Pero no es considerada inferior al hombre, puede por ejemplo elegir a sus amantes y la virginidad no juega un papel tan importante como en la cultura cristiana.
Cada año, en primavera se celebraba una fiesta donde los jóvenes se encontraban para unirse.

La mujer que era madre, era mirada como una diosa protectora.
La libertad individual era un rasgo predominante, lo que quiere decir que casi no existía la esclavitud.

El jefe de una tribu tenía que mostrarse digno de guiar a su pueblo y no había una dinastía fija.
Nuestros enemigos nos llamaban a los celtas los "hijos de los vientos".
Se dice que Rudra, el viento de la tempestad, era nuestro padre, porque se arriesgaba en la lucha casi volando en sus caballos salvajes.

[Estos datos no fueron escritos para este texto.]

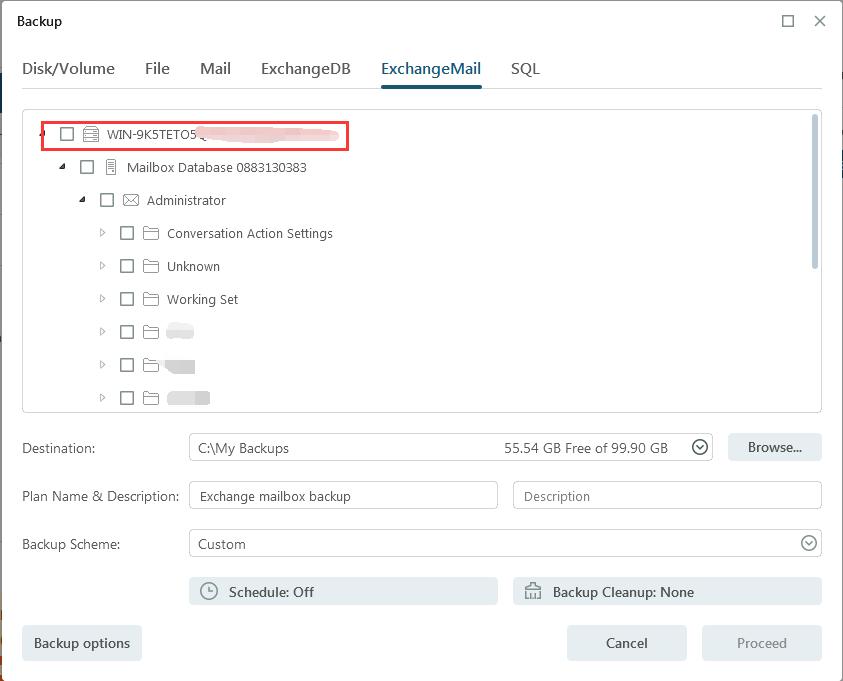The image size is (843, 681).
Task: Click the Mailbox Database 0883130383 icon
Action: pos(111,167)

Se dice que preferíamos la muerte a la derrota.


Probablemente, los celtas gallegos llegamos de los Pirineos, huyendo de otro pueblo celta.
Encontramos en Galicia nuestra Galia pequeña, como dice el nombre: el nombre de Galicia es romano, pero los romanos han traducido el nombre que los celtas habíamos dado a nuestro país.

En la música popular de la Galicia de hoy tenemos melodías antiguas.
La prueba la encontramos en la música popular de Bretaña (Francia), donde hay melodías similares o casi iguales a las gallegas, a pesar de que se hayan desarrollado independientemente en Galicia y en la Bretaña hasta hoy.